Each record must be retyped in full. No character may differ.

-- Data for the task --
************
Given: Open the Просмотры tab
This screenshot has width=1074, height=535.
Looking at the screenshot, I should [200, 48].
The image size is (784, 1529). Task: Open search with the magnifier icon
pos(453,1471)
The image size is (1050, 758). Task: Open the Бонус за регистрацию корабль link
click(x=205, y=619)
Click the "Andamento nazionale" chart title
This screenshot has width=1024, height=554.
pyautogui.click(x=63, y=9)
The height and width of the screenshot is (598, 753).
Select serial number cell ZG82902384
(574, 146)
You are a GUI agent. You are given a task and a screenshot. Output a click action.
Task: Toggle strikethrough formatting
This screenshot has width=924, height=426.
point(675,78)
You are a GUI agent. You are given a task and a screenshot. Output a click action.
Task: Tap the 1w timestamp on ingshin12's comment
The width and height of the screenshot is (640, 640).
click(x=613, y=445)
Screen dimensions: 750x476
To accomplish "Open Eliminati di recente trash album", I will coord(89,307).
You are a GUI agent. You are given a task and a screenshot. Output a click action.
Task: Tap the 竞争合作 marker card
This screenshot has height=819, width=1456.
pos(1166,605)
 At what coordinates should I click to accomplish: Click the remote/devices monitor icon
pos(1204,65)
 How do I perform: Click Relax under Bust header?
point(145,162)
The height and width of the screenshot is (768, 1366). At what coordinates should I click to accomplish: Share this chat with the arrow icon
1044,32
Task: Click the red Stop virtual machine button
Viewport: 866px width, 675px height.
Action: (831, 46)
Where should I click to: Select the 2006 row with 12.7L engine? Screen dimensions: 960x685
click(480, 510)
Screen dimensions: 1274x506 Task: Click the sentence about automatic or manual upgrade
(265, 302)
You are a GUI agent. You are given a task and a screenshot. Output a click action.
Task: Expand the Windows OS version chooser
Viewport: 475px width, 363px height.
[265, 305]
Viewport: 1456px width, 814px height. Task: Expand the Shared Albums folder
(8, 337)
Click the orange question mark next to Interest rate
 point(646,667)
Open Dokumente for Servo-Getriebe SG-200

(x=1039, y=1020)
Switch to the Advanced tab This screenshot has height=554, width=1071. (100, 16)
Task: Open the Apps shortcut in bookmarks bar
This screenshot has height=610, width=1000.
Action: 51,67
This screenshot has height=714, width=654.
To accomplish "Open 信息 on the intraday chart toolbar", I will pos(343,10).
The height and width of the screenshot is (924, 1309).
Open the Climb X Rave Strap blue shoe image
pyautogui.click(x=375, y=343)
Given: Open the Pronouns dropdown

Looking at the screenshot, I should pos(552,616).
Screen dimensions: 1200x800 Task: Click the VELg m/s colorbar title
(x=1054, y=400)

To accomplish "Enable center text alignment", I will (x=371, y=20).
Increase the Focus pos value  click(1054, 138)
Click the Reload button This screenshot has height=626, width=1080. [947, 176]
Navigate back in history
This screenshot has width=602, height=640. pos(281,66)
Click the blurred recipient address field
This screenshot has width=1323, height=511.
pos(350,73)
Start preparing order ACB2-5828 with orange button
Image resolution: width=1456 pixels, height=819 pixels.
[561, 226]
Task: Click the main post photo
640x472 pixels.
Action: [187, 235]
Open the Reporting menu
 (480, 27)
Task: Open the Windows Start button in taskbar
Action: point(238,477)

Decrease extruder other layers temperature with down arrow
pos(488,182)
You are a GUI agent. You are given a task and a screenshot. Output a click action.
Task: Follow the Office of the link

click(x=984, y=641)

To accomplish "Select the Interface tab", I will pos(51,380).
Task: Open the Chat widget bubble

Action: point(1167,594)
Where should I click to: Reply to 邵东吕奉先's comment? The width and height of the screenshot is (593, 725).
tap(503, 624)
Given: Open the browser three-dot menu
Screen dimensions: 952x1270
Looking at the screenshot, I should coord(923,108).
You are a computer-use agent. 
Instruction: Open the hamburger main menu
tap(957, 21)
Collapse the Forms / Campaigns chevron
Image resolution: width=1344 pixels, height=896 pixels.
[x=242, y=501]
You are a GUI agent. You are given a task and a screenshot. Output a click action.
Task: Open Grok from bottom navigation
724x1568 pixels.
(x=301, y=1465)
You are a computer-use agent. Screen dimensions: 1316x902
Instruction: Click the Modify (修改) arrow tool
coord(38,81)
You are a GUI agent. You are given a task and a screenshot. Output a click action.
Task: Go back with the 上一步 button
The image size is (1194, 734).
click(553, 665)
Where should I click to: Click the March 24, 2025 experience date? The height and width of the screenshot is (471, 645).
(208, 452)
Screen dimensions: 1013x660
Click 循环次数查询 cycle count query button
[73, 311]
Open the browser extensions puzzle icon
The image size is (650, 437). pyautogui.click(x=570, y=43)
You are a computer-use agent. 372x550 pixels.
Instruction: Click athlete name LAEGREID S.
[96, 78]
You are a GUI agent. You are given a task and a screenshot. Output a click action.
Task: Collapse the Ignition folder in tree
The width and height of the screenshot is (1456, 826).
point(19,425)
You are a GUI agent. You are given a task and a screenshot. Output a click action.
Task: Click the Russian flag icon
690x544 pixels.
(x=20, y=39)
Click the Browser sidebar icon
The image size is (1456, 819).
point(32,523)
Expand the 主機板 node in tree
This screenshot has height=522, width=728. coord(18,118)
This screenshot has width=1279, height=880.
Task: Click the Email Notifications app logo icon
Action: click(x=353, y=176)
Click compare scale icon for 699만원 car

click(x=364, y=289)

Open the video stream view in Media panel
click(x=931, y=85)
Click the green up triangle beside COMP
************
-- Solution to this exercise --
Given: Open the Просмотры tab
This screenshot has width=1074, height=535.
Looking at the screenshot, I should [200, 48].
The image size is (784, 1529). Task: Open search with the magnifier icon
pos(453,1471)
The image size is (1050, 758). Task: Open the Бонус за регистрацию корабль link
click(x=205, y=619)
Click the "Andamento nazionale" chart title
This screenshot has width=1024, height=554.
pyautogui.click(x=63, y=9)
The height and width of the screenshot is (598, 753).
Select serial number cell ZG82902384
(574, 146)
You are a GUI agent. You are given a task and a screenshot. Output a click action.
Task: Toggle strikethrough formatting
This screenshot has width=924, height=426.
point(675,78)
You are a GUI agent. You are given a task and a screenshot. Output a click action.
Task: Tap the 1w timestamp on ingshin12's comment
The width and height of the screenshot is (640, 640).
click(x=613, y=445)
Screen dimensions: 750x476
To accomplish "Open Eliminati di recente trash album", I will coord(89,307).
You are a GUI agent. You are given a task and a screenshot. Output a click action.
Task: Tap the 竞争合作 marker card
This screenshot has height=819, width=1456.
pos(1166,605)
 At what coordinates should I click to accomplish: Click the remote/devices monitor icon
pos(1204,65)
 How do I perform: Click Relax under Bust header?
point(145,162)
The height and width of the screenshot is (768, 1366). At what coordinates should I click to accomplish: Share this chat with the arrow icon
1044,32
Task: Click the red Stop virtual machine button
Viewport: 866px width, 675px height.
Action: (831, 46)
Where should I click to: Select the 2006 row with 12.7L engine? Screen dimensions: 960x685
click(480, 510)
Screen dimensions: 1274x506 Task: Click the sentence about automatic or manual upgrade
(265, 302)
You are a GUI agent. You are given a task and a screenshot. Output a click action.
Task: Expand the Windows OS version chooser
Viewport: 475px width, 363px height.
[265, 305]
Viewport: 1456px width, 814px height. Task: Expand the Shared Albums folder
(8, 337)
Click the orange question mark next to Interest rate
 point(646,667)
Open Dokumente for Servo-Getriebe SG-200

(x=1039, y=1020)
Switch to the Advanced tab This screenshot has height=554, width=1071. (100, 16)
Task: Open the Apps shortcut in bookmarks bar
This screenshot has height=610, width=1000.
Action: 51,67
This screenshot has height=714, width=654.
To accomplish "Open 信息 on the intraday chart toolbar", I will pos(343,10).
The height and width of the screenshot is (924, 1309).
Open the Climb X Rave Strap blue shoe image
pyautogui.click(x=375, y=343)
Given: Open the Pronouns dropdown

Looking at the screenshot, I should pos(552,616).
Screen dimensions: 1200x800 Task: Click the VELg m/s colorbar title
(x=1054, y=400)

To accomplish "Enable center text alignment", I will (x=371, y=20).
Increase the Focus pos value  click(1054, 138)
Click the Reload button This screenshot has height=626, width=1080. [947, 176]
Navigate back in history
This screenshot has width=602, height=640. pos(281,66)
Click the blurred recipient address field
This screenshot has width=1323, height=511.
pos(350,73)
Start preparing order ACB2-5828 with orange button
Image resolution: width=1456 pixels, height=819 pixels.
[561, 226]
Task: Click the main post photo
640x472 pixels.
Action: [187, 235]
Open the Reporting menu
 (480, 27)
Task: Open the Windows Start button in taskbar
Action: point(238,477)

Decrease extruder other layers temperature with down arrow
pos(488,182)
You are a GUI agent. You are given a task and a screenshot. Output a click action.
Task: Follow the Office of the link

click(x=984, y=641)

To accomplish "Select the Interface tab", I will pos(51,380).
Task: Open the Chat widget bubble

Action: point(1167,594)
Where should I click to: Reply to 邵东吕奉先's comment? The width and height of the screenshot is (593, 725).
tap(503, 624)
Given: Open the browser three-dot menu
Screen dimensions: 952x1270
Looking at the screenshot, I should coord(923,108).
You are a computer-use agent. 
Instruction: Open the hamburger main menu
tap(957, 21)
Collapse the Forms / Campaigns chevron
Image resolution: width=1344 pixels, height=896 pixels.
[x=242, y=501]
You are a GUI agent. You are given a task and a screenshot. Output a click action.
Task: Open Grok from bottom navigation
724x1568 pixels.
(x=301, y=1465)
You are a computer-use agent. Screen dimensions: 1316x902
Instruction: Click the Modify (修改) arrow tool
coord(38,81)
You are a GUI agent. You are given a task and a screenshot. Output a click action.
Task: Go back with the 上一步 button
The image size is (1194, 734).
click(553, 665)
Where should I click to: Click the March 24, 2025 experience date? The height and width of the screenshot is (471, 645).
(208, 452)
Screen dimensions: 1013x660
Click 循环次数查询 cycle count query button
[73, 311]
Open the browser extensions puzzle icon
The image size is (650, 437). pyautogui.click(x=570, y=43)
You are a computer-use agent. 372x550 pixels.
Instruction: Click athlete name LAEGREID S.
[96, 78]
You are a GUI agent. You are given a task and a screenshot. Output a click action.
Task: Collapse the Ignition folder in tree
The width and height of the screenshot is (1456, 826).
point(19,425)
You are a GUI agent. You are given a task and a screenshot. Output a click action.
Task: Click the Russian flag icon
690x544 pixels.
(x=20, y=39)
Click the Browser sidebar icon
The image size is (1456, 819).
point(32,523)
Expand the 主機板 node in tree
This screenshot has height=522, width=728. coord(18,118)
This screenshot has width=1279, height=880.
Task: Click the Email Notifications app logo icon
Action: click(x=353, y=176)
Click compare scale icon for 699만원 car

click(x=364, y=289)

Open the video stream view in Media panel
click(x=931, y=85)
Click the green up triangle beside COMP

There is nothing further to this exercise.